- March 2026 sees $3.18B of CMBS loans reach hard maturity, led by mixed-use, retail, and office exposure.
- Over 97% of the March cohort is performing, with only 2.5%—$78.7M—in non-performing status.
- Major loans include large mixed-use, life science, retail portfolios, and an office tower, each facing distinct refinancing challenges.
- Distress is concentrated in select assets; systemic risk remains limited in the current maturity pool.
Mixed-Use, Retail, and Office Dominate Maturities
The March 2026 CMBS hard maturity roster spans 87 loans totaling $3.18B, according to data from Trepp. Mixed-use, retail, and office loans dominate the maturing balances: Retail comprises 37.7% ($1.20B), office 23.1% ($732.9M), and mixed-use 22.8% ($724.9M). Smaller exposures come from lodging, multifamily, and other property types.

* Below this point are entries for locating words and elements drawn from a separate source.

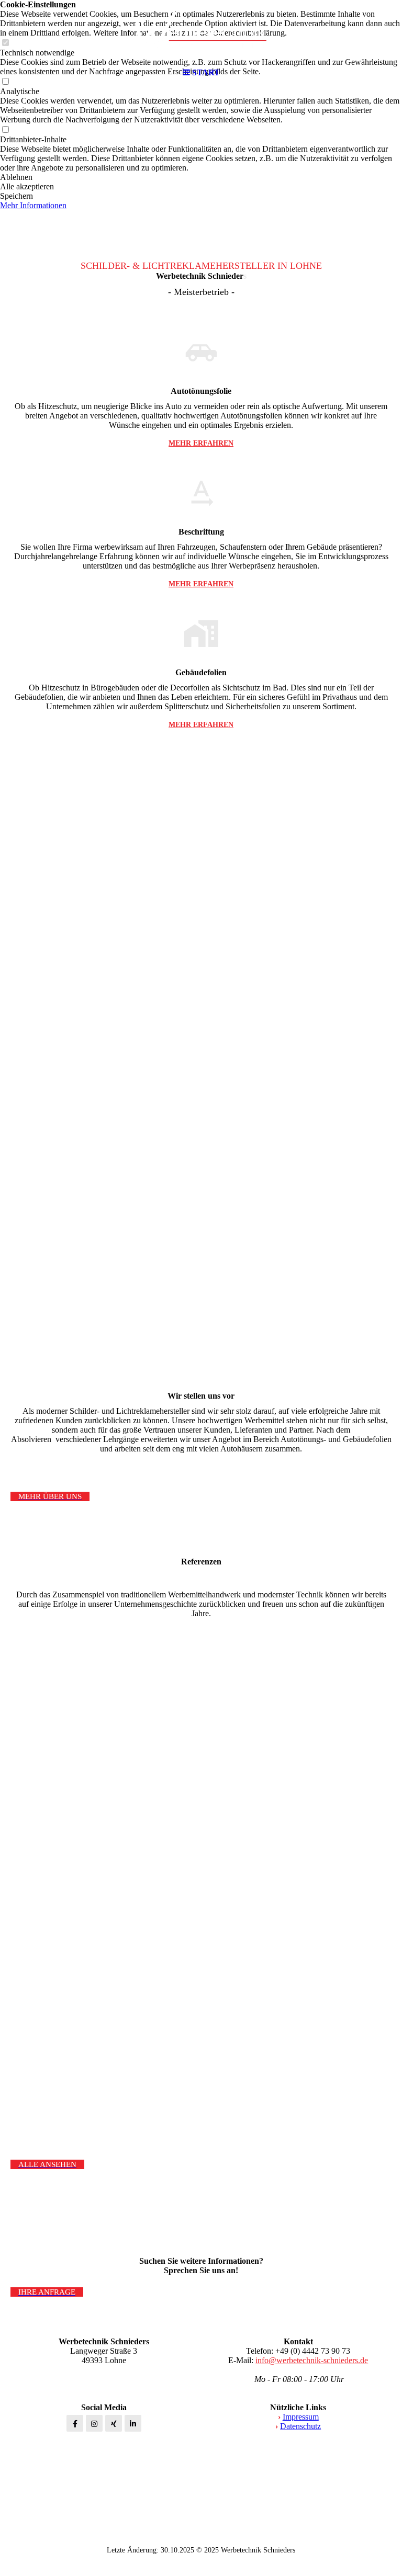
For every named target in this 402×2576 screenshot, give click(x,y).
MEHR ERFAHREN (201, 443)
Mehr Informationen (33, 205)
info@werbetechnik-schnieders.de (311, 2360)
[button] (201, 177)
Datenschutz (300, 2426)
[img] (201, 31)
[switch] (5, 130)
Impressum (301, 2416)
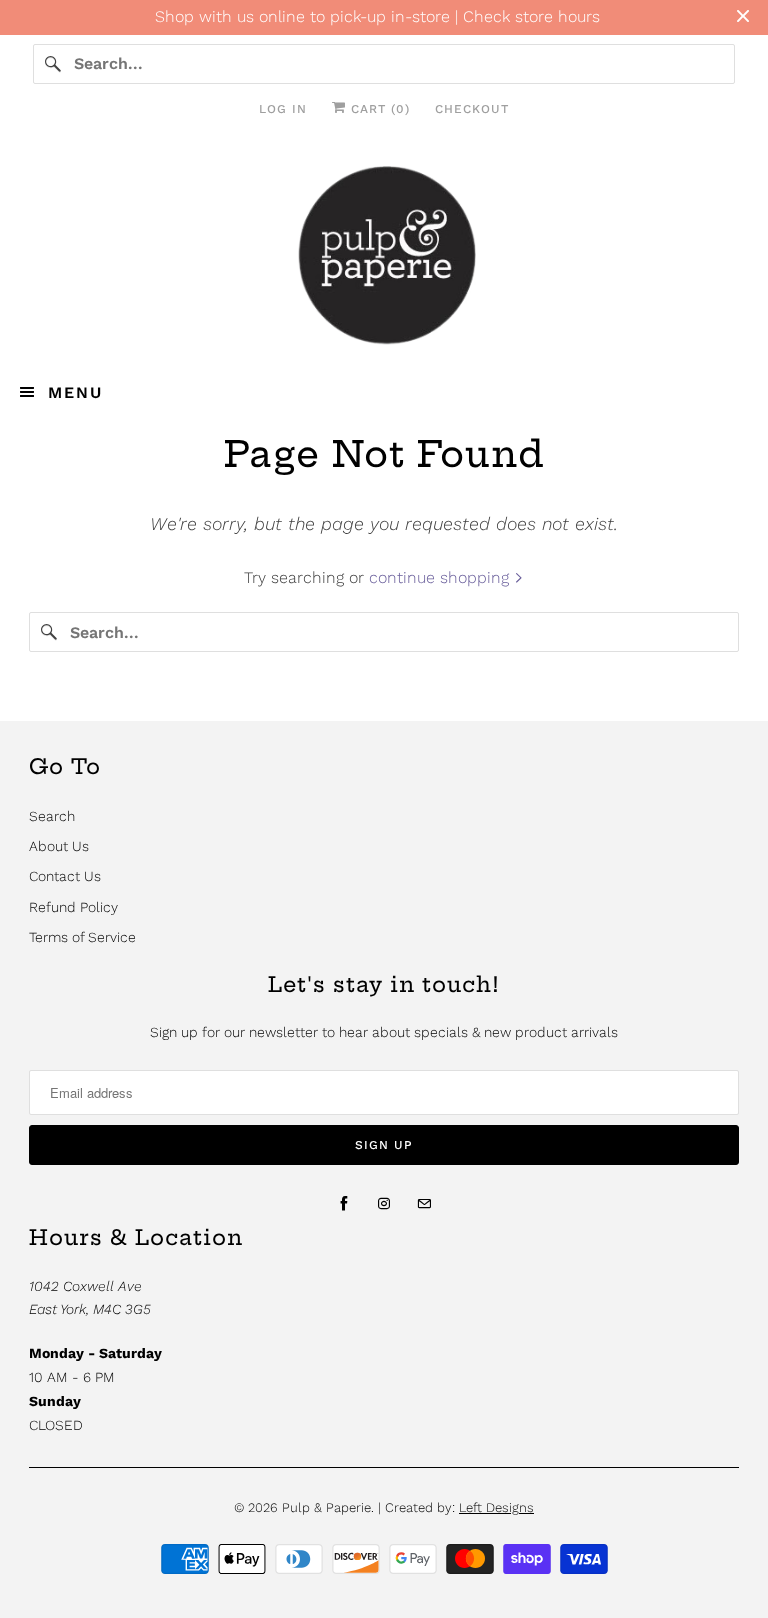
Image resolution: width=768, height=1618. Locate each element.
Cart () (378, 109)
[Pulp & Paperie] (384, 253)
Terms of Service (82, 937)
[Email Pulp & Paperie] (424, 1204)
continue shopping (441, 577)
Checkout (472, 109)
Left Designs (496, 1507)
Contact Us (65, 876)
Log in (283, 109)
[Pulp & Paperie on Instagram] (384, 1204)
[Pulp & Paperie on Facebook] (344, 1204)
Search (52, 816)
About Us (59, 846)
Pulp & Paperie (326, 1507)
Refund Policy (73, 907)
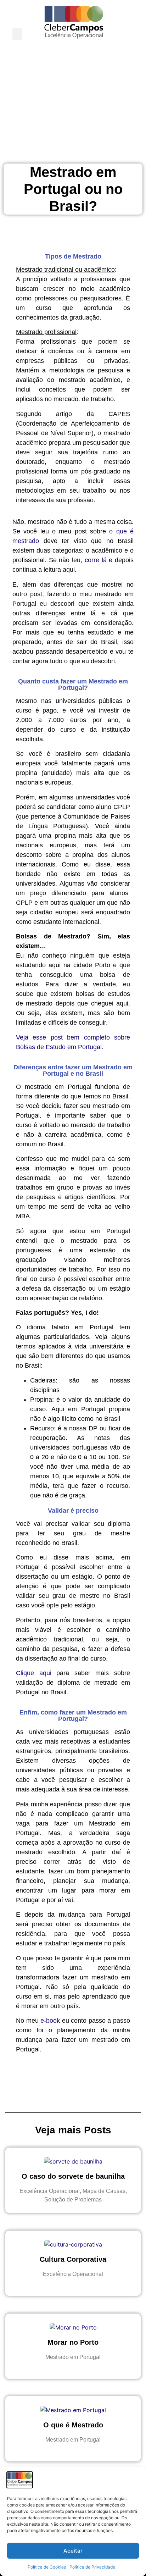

Delinquency Remains Contained
Of the March cohort, $3.10B in loans are performing, while only $78.7M is non-performing. Delinquent assets are limited to select retail, lodging, and multifamily properties, including the Williamsburg Premium Outlets and the Sheraton North Houston, both recently reported in default. Non-performing loans make up just 2.5% of the total hard maturity exposure for the month.

Key Loan Exposures
The largest upcoming maturities include the $598.6M BMR Pool mixed-use and life science portfolio. They also include the $325M and $103.1M HBS Portfolio retail loans. Other major loans include the $212.7M Vintage Faire Mall and the $230.1M Republic Plaza office tower.
Many of these loans sit in special servicing or remain on servicer watchlists. Some properties face tenant departures or ongoing lease restructurings. Others are negotiating extensions as maturity deadlines approach. Recent moves by banks to offload large CRE loan portfolios into private capital markets highlight how lenders are actively managing exposure ahead of maturities.

What to Watch
While mixed-use, retail, and office assets face maturity in March 2026, most loans remain current, and distress is isolated to a minority of portfolios. Outcomes for these CMBS hard maturities will depend on asset performance, tenant stability, and capital markets liquidity as sponsors pursue refinancing options. Systemic stress appears contained, but lenders and servicers remain alert to pockets of risk as major maturities approach.